→ **Task to complete**
Everything in the data below is left aside except the lines from the one containing "Trek-Expert (116, 2379)" through the one containing "[YouTube] (148, 2560)"; repeat those exactly.

→ **Data provided**
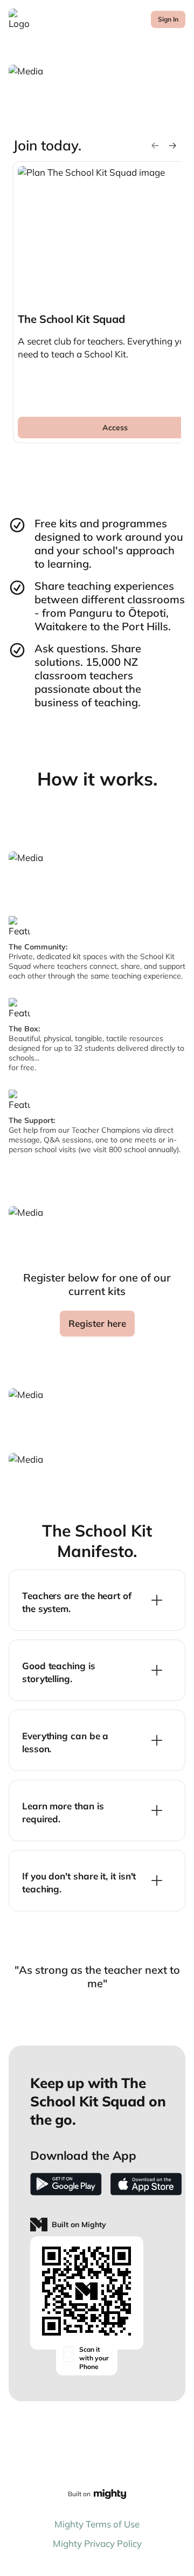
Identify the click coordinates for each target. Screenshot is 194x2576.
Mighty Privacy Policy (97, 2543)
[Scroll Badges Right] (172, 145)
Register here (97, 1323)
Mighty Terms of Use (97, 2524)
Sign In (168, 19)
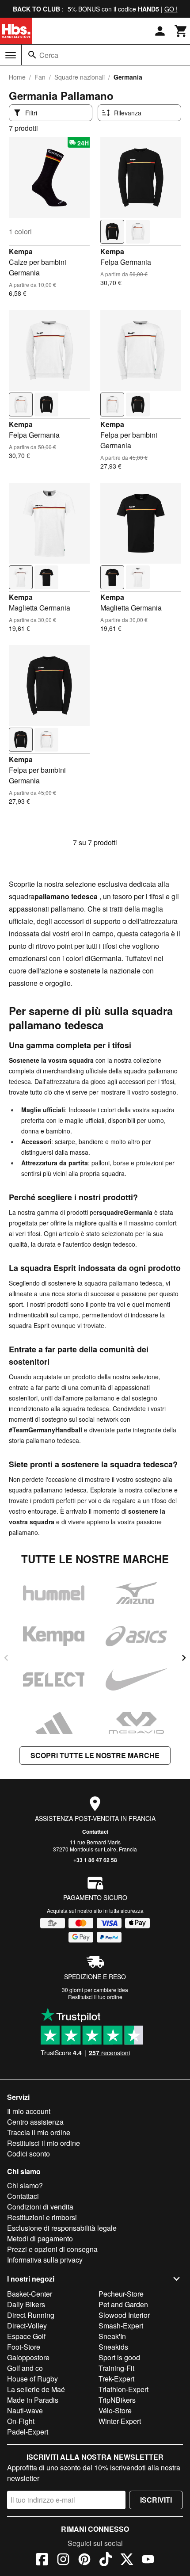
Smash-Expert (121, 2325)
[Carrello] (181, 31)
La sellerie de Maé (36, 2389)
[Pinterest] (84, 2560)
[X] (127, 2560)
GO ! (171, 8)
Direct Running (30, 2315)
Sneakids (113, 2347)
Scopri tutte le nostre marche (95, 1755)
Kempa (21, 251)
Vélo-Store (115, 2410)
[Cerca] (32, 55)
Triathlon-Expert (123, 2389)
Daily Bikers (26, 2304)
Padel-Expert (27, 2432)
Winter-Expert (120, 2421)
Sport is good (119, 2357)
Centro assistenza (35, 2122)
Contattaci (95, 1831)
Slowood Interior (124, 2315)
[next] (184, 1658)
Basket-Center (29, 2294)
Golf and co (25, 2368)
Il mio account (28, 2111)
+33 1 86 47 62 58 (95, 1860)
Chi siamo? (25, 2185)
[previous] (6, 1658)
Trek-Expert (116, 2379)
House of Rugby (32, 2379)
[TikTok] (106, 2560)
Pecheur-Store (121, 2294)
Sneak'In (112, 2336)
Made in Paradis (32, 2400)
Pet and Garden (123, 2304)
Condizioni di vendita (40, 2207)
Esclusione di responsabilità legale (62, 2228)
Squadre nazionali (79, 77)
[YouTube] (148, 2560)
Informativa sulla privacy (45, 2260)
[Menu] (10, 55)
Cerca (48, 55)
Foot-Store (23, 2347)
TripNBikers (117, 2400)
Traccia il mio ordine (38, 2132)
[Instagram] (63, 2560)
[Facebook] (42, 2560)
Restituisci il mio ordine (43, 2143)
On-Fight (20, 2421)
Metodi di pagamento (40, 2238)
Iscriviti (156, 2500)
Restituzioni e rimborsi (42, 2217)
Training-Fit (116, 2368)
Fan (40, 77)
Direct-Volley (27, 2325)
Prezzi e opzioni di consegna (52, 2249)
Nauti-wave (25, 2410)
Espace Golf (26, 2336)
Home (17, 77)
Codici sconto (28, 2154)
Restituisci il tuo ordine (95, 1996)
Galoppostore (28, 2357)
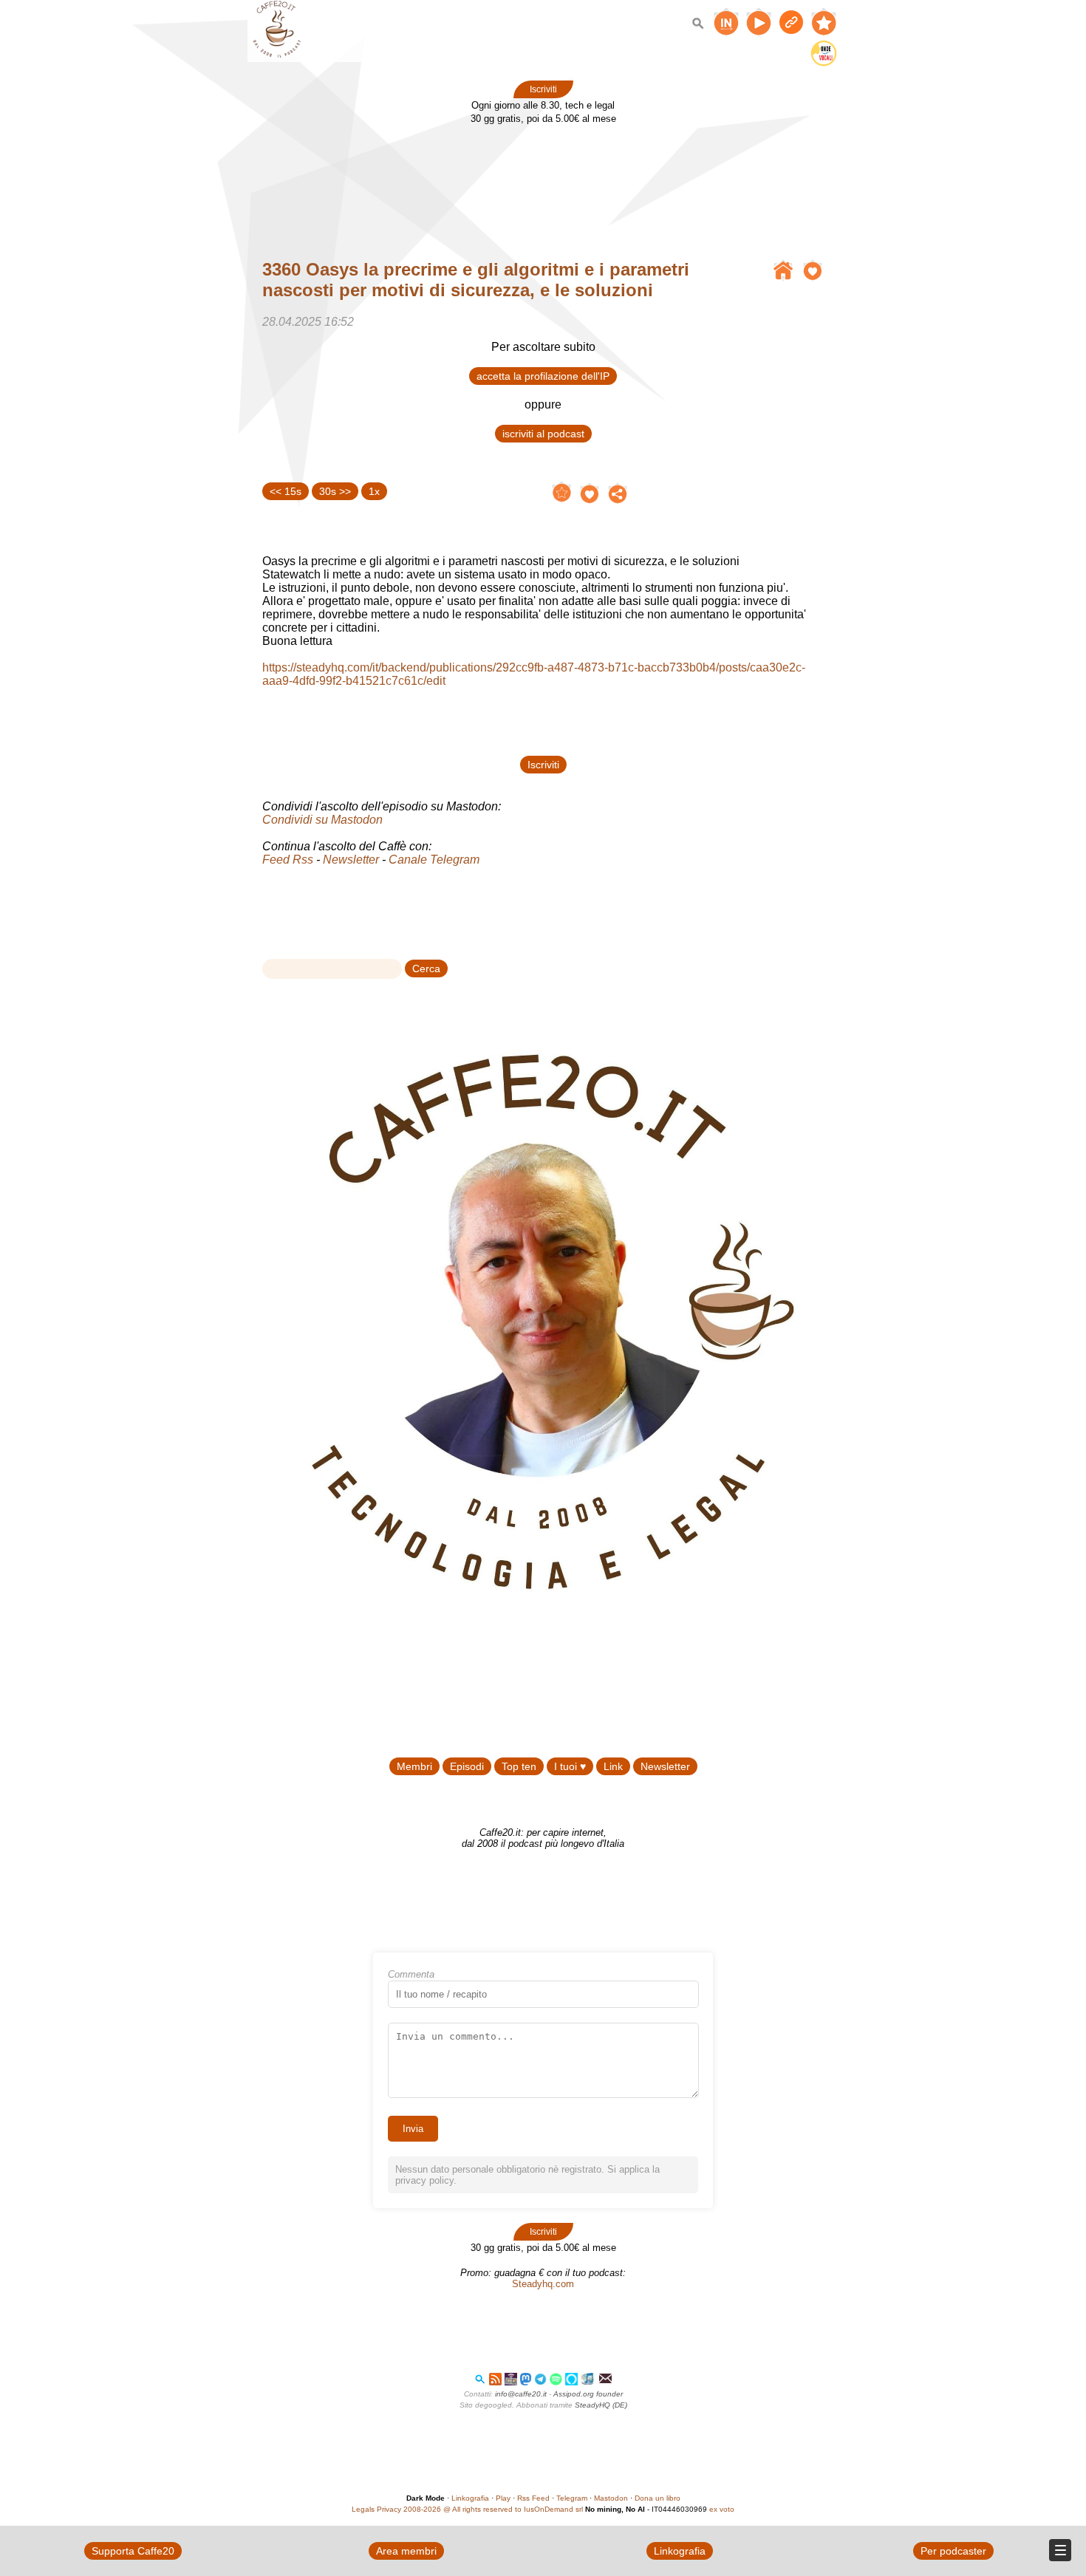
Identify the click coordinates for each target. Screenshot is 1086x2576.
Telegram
==
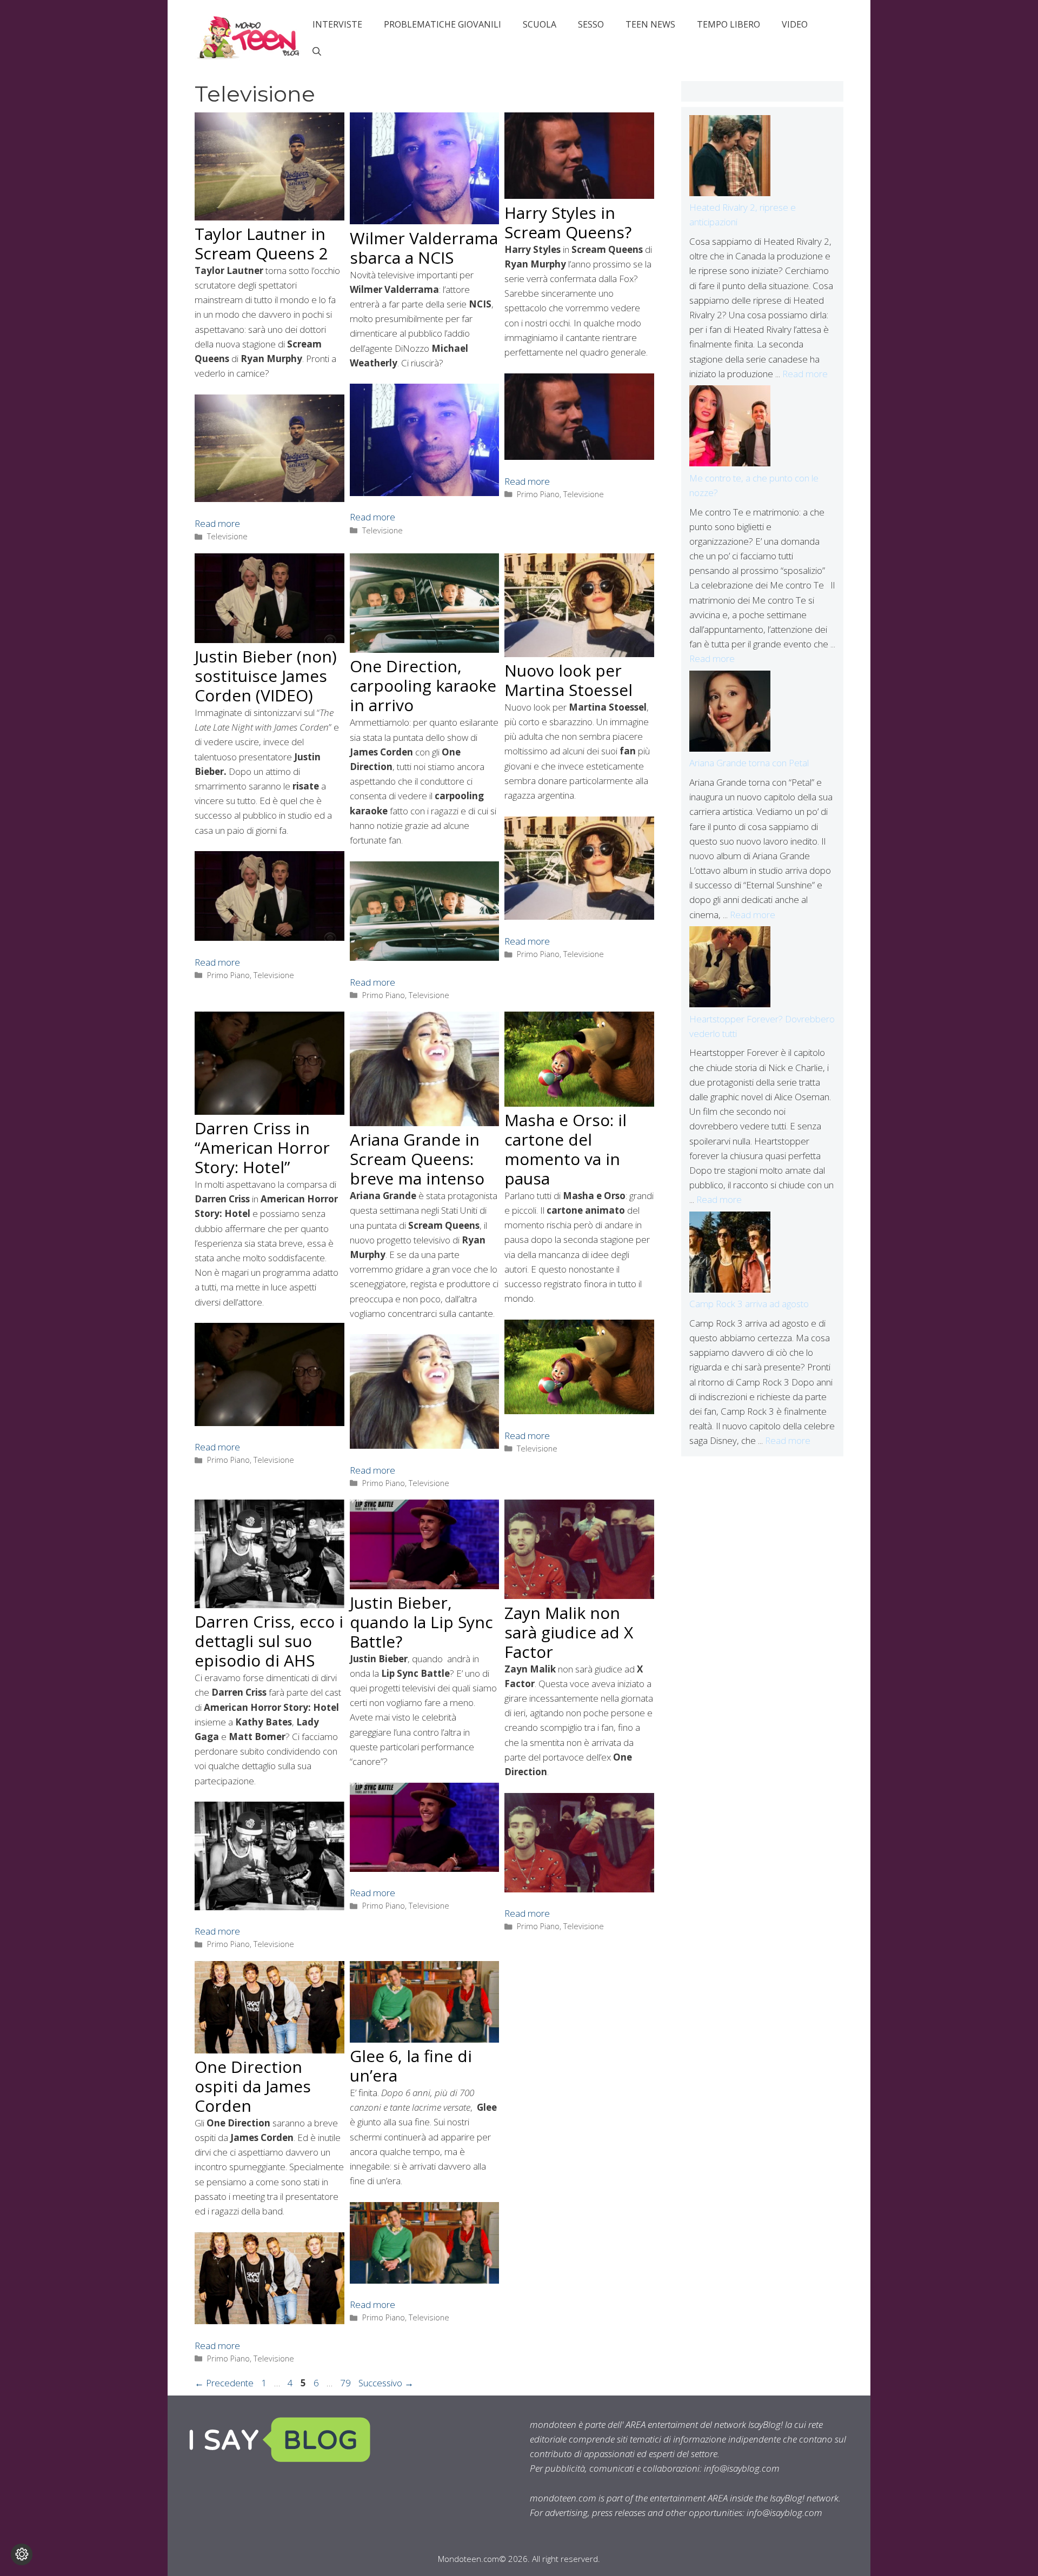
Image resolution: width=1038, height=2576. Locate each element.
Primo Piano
* * *
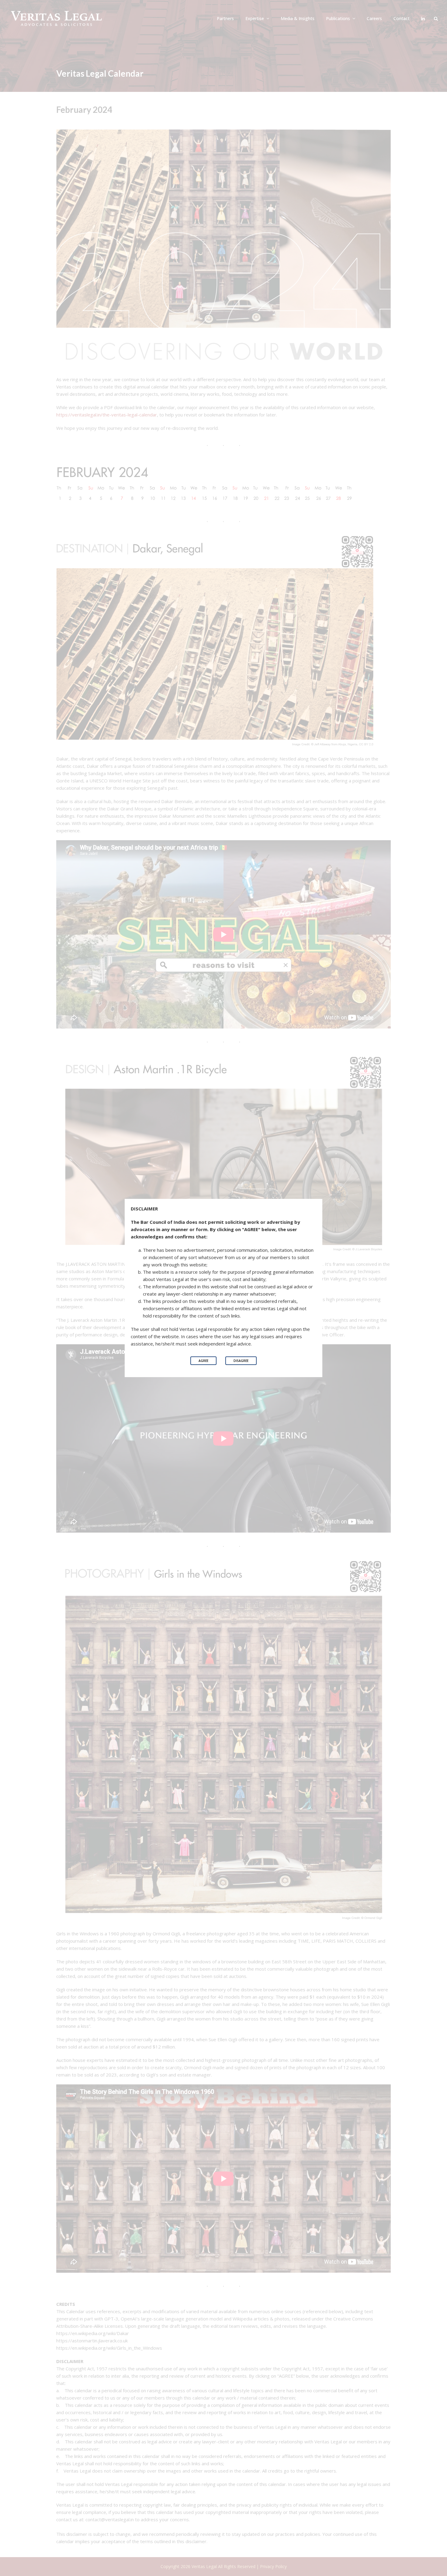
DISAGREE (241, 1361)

→ **Your solution**
Trek-Expert (116, 2379)
House of Rugby (32, 2379)
[TikTok] (106, 2560)
Pecheur-Store (121, 2294)
Sneak'In (112, 2336)
Made in Paradis (32, 2400)
Pet and Garden (123, 2304)
Condizioni di vendita (40, 2207)
Esclusione di responsabilità legale (62, 2228)
Squadre nazionali (79, 77)
[YouTube] (148, 2560)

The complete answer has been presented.